Rh Sensitization During Pregnancy - Prevention
If you are Rh-negative and pregnant
If you are an Rh-negative woman and you have conceived with an Rh-negative partner, you are not at risk of Rh sensitization during pregnancy. (Most health professionals treat all Rh-negative pregnant women as though the father might be Rh-positive.)
If you are already sensitized to the Rh factor, your pregnancy will need to be closely monitored to prevent fetal harm. For more information on fetal and newborn treatment, see Treatment Overview.
If you are unsensitized Rh-negative, treatment focuses on preventing Rh sensitization during pregnancy and childbirth. Rh immune globulin (such as RhoGAM) is a highly effective treatment for preventing sensitization.

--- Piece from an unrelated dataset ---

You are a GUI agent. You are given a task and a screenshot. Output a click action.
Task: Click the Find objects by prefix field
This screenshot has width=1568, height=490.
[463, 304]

- To prevent sensitization from occurring late in the pregnancy or during delivery, you must have a shot of Rh immune globulin around week 28 of your pregnancy. This treatment prevents your immune system from making antibodies against your fetus's Rh-positive red blood cells.

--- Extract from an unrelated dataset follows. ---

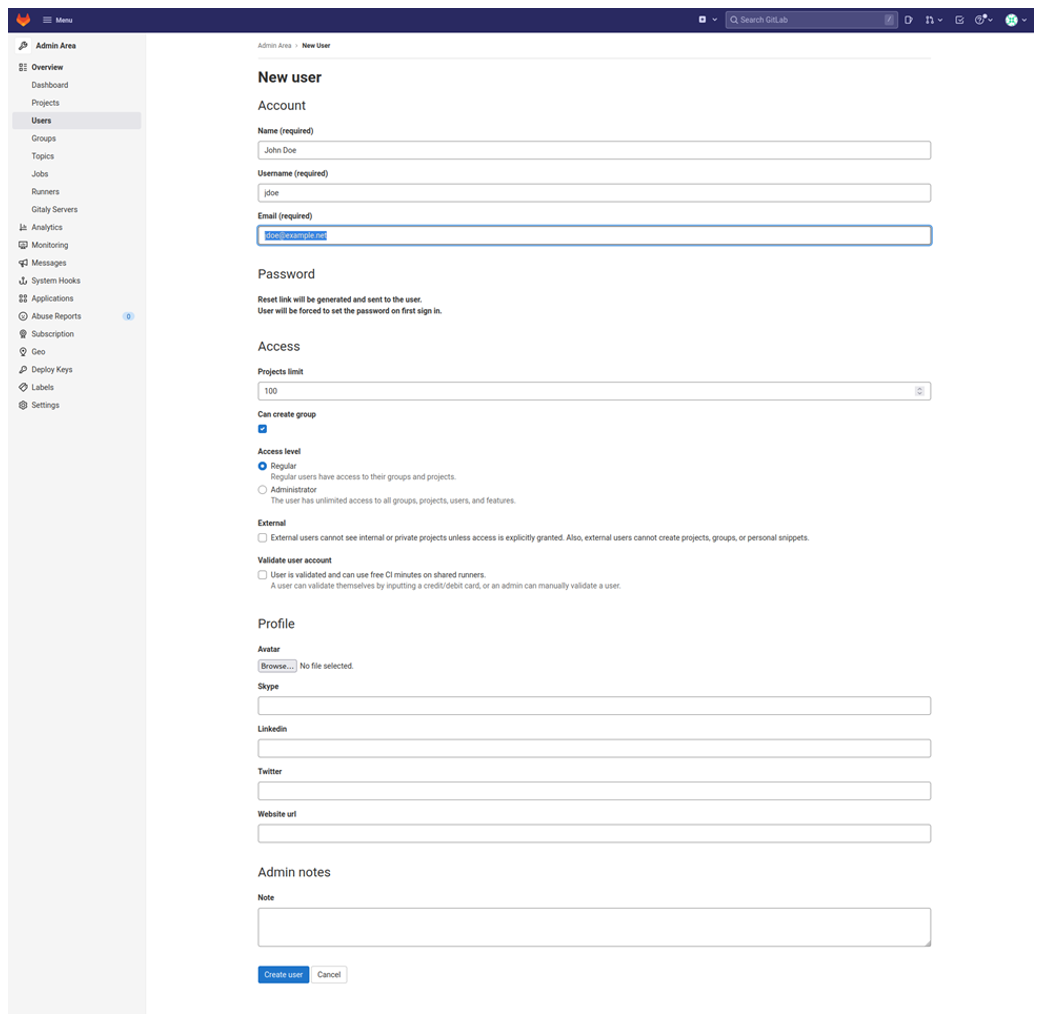The width and height of the screenshot is (1044, 1023).
Task: Open the to-do list icon
Action: pyautogui.click(x=961, y=19)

- Rh immune globulin injection is also necessary if you have had any vaginal bleeding or an obstetric procedure such as amniocentesis or external cephalic version.
- If your newborn is Rh-positive, you are given Rh immune globulin again within 72 hours of delivery. By preventing Rh sensitization from delivery, you are protecting your next Rh-positive fetus.
- If your newborn is Rh-negative, sensitization cannot happen, and no treatment is needed.
Rh immune globulin is also needed after a miscarriage, partial molar pregnancy, ectopic pregnancy, or abortion.